Twenty million quid!
‘Cos we’re borassic thanks to bankers, Patricia Hewitt, an’ being crap!
By destroying the UK holiday sector!
Twenty million quid does sound like a lot of money. To the likes of you and I, life-changing money.
But in the world of multiple noughts that is fiscal policy, it is a minute sum of money. Patricia Hewitt (when Health Secretary) wasted twice as much every day she was in the job – buying into Connecting for Health alone cost us all £23 billion* – over a thousand times more than the Revenue now plans to collect from a new stealth tax.
Under this new proposal, anyone getting rental income on a UK holiday home for more than seventy days a year will be subject to taxation which will (thisismoney.com reckons) average out at about £4000 per home. Or put another way, all the profit they’d make from doing it.
Ahbutahbutahbut I hear you giggle while nudging your partner, I bet the only reason he’s whingeing on about this is that he rents out his holiday home. But you’d be wrong, because I rent out my main residence – having a holiday home abroad I don’t rent out at all. So the richer bastards like me will get off scot-free. It’s great this, isn’t it? But hold onto your wallets, because it gets better.

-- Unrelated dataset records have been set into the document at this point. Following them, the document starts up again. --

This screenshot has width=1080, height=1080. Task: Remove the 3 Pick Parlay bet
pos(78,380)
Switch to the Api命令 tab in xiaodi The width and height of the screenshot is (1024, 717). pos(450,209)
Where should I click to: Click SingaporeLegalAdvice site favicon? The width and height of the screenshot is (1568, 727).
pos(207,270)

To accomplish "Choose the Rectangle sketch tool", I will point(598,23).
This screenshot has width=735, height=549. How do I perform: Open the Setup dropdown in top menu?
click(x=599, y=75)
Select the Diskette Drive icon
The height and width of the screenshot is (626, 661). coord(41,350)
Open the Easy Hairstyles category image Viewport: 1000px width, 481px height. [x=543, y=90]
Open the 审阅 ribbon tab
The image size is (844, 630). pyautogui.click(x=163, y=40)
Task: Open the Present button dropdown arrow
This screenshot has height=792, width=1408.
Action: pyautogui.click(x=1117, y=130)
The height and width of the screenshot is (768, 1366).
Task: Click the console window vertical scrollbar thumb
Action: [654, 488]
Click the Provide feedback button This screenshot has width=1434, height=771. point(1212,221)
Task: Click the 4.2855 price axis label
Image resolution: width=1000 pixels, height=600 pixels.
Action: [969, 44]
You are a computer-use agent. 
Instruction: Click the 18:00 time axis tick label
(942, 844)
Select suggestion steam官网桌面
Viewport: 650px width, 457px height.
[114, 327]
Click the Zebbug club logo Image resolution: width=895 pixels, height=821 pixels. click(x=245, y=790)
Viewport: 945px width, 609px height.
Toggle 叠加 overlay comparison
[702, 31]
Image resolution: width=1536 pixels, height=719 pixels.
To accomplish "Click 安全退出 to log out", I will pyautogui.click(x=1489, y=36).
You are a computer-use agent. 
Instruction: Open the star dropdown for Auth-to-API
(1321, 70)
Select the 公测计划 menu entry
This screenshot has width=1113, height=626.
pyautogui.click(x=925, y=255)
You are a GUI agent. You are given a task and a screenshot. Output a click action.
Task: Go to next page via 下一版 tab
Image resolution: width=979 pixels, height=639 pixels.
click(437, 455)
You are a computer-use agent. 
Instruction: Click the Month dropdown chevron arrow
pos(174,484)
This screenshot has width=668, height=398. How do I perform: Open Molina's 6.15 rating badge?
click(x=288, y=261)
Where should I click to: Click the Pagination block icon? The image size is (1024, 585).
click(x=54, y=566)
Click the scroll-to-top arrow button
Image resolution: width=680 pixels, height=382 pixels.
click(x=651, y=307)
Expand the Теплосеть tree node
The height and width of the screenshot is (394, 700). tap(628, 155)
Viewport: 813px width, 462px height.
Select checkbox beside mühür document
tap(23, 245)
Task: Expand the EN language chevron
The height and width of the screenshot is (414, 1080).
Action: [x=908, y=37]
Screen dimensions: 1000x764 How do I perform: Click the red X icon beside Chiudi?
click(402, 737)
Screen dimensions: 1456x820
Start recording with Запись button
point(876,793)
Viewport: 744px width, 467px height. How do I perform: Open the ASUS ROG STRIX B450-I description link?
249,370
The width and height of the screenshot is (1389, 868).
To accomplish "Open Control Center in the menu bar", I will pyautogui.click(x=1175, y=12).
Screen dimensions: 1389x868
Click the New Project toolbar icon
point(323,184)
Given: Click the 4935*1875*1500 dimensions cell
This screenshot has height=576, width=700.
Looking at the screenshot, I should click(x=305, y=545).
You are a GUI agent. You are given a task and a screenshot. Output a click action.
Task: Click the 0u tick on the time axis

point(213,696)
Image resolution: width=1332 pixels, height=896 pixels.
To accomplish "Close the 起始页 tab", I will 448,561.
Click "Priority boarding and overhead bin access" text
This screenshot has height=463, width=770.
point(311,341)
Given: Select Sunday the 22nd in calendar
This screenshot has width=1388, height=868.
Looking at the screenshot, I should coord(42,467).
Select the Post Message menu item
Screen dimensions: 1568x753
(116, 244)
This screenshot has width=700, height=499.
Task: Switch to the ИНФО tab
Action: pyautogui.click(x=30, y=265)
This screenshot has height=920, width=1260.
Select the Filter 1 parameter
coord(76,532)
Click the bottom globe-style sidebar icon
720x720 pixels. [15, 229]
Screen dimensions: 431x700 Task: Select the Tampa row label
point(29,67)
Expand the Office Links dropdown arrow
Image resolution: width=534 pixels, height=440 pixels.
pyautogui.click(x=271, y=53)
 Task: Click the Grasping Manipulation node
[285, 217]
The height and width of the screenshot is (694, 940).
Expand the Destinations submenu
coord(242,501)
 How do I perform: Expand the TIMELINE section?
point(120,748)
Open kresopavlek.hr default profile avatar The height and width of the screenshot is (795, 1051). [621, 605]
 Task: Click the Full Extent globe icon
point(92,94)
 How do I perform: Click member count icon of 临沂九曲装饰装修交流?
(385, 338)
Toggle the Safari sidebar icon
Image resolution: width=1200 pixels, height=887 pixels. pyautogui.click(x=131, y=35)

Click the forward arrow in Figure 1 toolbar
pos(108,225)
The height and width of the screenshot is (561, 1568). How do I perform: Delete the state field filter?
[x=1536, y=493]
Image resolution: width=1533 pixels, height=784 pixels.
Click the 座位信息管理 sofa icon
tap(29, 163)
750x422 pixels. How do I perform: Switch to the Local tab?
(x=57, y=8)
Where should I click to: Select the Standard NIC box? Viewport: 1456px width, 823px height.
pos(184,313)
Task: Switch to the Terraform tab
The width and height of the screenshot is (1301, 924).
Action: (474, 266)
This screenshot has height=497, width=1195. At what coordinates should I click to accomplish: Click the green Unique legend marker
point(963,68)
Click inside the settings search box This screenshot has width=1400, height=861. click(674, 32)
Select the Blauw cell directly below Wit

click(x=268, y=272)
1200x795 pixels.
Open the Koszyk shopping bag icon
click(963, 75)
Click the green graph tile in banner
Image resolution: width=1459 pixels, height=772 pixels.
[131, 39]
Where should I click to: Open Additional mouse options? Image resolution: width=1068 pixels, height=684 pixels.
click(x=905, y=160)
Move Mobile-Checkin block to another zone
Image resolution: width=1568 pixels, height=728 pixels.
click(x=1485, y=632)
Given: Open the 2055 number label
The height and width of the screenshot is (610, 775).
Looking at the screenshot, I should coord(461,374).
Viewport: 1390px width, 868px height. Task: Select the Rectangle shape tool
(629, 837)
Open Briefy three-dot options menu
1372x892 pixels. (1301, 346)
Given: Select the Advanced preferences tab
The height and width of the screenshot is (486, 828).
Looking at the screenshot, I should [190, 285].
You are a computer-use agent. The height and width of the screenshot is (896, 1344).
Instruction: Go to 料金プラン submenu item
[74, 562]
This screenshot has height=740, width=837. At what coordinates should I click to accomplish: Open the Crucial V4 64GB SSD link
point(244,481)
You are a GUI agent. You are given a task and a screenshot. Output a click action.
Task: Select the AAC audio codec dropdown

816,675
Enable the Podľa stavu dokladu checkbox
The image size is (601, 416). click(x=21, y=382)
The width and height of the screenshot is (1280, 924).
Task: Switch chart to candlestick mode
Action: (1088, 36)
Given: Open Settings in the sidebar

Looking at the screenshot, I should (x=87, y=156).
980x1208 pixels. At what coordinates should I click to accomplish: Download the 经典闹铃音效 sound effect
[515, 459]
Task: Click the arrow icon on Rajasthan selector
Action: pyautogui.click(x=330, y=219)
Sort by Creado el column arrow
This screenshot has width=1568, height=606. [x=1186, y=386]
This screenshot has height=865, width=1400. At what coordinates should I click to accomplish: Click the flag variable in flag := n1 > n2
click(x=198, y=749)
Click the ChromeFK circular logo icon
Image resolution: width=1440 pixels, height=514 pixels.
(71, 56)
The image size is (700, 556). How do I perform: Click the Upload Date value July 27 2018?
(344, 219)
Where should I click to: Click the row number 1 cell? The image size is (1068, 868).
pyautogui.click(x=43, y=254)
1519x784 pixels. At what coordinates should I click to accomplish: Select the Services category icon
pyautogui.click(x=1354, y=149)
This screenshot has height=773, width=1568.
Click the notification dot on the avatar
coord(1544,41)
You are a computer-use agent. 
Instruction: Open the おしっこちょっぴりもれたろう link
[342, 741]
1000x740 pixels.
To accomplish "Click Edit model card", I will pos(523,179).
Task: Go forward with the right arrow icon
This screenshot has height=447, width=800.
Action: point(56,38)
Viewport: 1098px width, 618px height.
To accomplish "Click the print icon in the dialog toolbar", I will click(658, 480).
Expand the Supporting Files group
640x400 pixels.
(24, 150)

I am willing to wager that, at just four paragraphs in, 90% of you are already thinking that this is going to do more damage to the economy than it costs to collect it – as well as saving the jobs of yet more civil servants.
Is the correct answer. As tim.com asserts, ‘…many could be forced to stop letting, leading to businesses closing and jobs being lost. Analysts estimate the move could cost the tourist industry £200m a year’. So for every Pound collected, the income of UK plc falls by ten times as much.
It is such a Page One point. And each time these bizarre ideas pop out, I have the same thought: surely somebody in the room when this idea was being floated could’ve put a hand up and said ‘Don’t be silly’. I’ve no idea how civil servants say that sort of thing to other civil servants: probably something like ‘Could we just review this going forward before the path analysis becomes critical re the negative downside equational outcomes?’ Either way, it doesn’t really matter. But do we see evidence as to why not in this case….and it is contained in the rationale put out by those on their way through Sherwood Forest laden with sacks?
‘The Treasury says the current rules breach European law and that Britons enjoy greater tax benefits than those who rent out second homes anywhere else in the EU’
This from a country that isn’t even in the Euro: ‘Sorry chaps, EU rules. Can’t be helped’.
It’s the normal obfuscation, this time minus any subtlety. The actual number of tax arrangements (outside of VAT) that are truly harmonised in the EU is vastly outnumbered by the tens of thousands that aren’t. Not only is the excuse risible, it also hands another 50,000 votes to the quair fellahs at UKIP.
But while we’re here, let’s make a few other points. First, the tax will hit a UK tourism industry already hammered by a poor summer and limited spending money. Second, it will punish the over 55’s – who predominate in the sector – already facing zero income thanks to the equally misguided policy of keeping interest rates low. And last but not least, it will hit rural areas already knackered thanks to the jolly socially responsible buying policies of Tescomnivore et al.
But apart from that Mrs Lincoln…..
The bottom line is that we need two major reforms as an infill before the whole tax system is radically changed: a blanket ban on any new tax collecting under £2 billion; and the introduction of external commercial monitors to check that the lads with the shovels know the Tuesday/Marble Arch difference.
* The Treasury continues to claim the figure is £12 billion, but it isn’t. And if they want to challenge me re this one, bring it on tax guys.